**DATA TO EXAMINE**:

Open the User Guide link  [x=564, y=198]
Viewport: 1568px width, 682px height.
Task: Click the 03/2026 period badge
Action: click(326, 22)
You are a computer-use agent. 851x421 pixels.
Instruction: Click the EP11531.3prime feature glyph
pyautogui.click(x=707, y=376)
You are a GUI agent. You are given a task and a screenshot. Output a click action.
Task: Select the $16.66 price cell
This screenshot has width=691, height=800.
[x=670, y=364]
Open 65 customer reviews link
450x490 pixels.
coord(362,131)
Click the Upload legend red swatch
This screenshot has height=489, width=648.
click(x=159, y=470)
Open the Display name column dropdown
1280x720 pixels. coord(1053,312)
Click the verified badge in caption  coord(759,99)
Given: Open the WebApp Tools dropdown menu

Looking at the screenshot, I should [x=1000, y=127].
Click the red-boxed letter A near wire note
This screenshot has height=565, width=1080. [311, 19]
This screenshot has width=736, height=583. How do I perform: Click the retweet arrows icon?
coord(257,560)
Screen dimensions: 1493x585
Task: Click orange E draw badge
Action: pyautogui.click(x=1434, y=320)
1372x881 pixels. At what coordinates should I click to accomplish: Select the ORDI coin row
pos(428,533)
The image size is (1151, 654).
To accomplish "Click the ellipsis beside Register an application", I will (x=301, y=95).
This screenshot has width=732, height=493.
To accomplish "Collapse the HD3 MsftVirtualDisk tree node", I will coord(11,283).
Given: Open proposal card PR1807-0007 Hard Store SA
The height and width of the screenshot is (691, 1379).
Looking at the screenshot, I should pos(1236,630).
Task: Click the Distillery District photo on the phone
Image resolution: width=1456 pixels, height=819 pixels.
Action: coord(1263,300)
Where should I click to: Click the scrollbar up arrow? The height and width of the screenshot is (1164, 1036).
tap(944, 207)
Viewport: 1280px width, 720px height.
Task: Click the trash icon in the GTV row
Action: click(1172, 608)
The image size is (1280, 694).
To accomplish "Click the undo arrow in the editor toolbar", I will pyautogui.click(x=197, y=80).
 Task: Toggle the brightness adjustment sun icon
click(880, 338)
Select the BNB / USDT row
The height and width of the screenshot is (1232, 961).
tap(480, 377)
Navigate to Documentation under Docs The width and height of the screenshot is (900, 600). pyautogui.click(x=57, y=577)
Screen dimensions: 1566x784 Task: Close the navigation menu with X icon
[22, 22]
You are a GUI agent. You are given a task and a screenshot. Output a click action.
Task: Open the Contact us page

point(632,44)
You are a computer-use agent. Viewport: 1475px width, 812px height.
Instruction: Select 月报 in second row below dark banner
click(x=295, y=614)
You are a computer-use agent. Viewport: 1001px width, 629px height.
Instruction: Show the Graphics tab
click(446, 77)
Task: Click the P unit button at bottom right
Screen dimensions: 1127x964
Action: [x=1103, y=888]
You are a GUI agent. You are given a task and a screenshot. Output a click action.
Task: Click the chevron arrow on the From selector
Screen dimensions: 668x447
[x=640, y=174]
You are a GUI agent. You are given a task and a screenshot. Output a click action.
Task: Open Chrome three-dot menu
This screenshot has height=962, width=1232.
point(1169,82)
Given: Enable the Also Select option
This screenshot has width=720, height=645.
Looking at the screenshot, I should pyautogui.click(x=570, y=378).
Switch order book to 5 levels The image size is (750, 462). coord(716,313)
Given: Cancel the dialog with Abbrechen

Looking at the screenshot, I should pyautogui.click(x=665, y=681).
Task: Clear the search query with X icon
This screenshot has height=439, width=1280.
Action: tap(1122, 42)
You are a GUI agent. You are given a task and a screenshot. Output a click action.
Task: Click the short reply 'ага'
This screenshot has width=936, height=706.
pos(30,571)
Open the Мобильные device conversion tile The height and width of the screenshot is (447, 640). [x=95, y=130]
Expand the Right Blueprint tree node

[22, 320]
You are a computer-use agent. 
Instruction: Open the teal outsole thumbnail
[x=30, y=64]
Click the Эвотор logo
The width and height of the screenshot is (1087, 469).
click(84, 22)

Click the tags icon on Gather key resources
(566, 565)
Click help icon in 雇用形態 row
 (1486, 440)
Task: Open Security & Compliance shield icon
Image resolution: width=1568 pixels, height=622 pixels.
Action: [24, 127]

**WORK TASK**: Each line above that has the word "will" must be copied.

**SOLUTION TO THIS PROBLEM**:
To accomplish "Click the ellipsis beside Register an application", I will (x=301, y=95).
To accomplish "Collapse the HD3 MsftVirtualDisk tree node", I will coord(11,283).
To accomplish "Click the undo arrow in the editor toolbar", I will pyautogui.click(x=197, y=80).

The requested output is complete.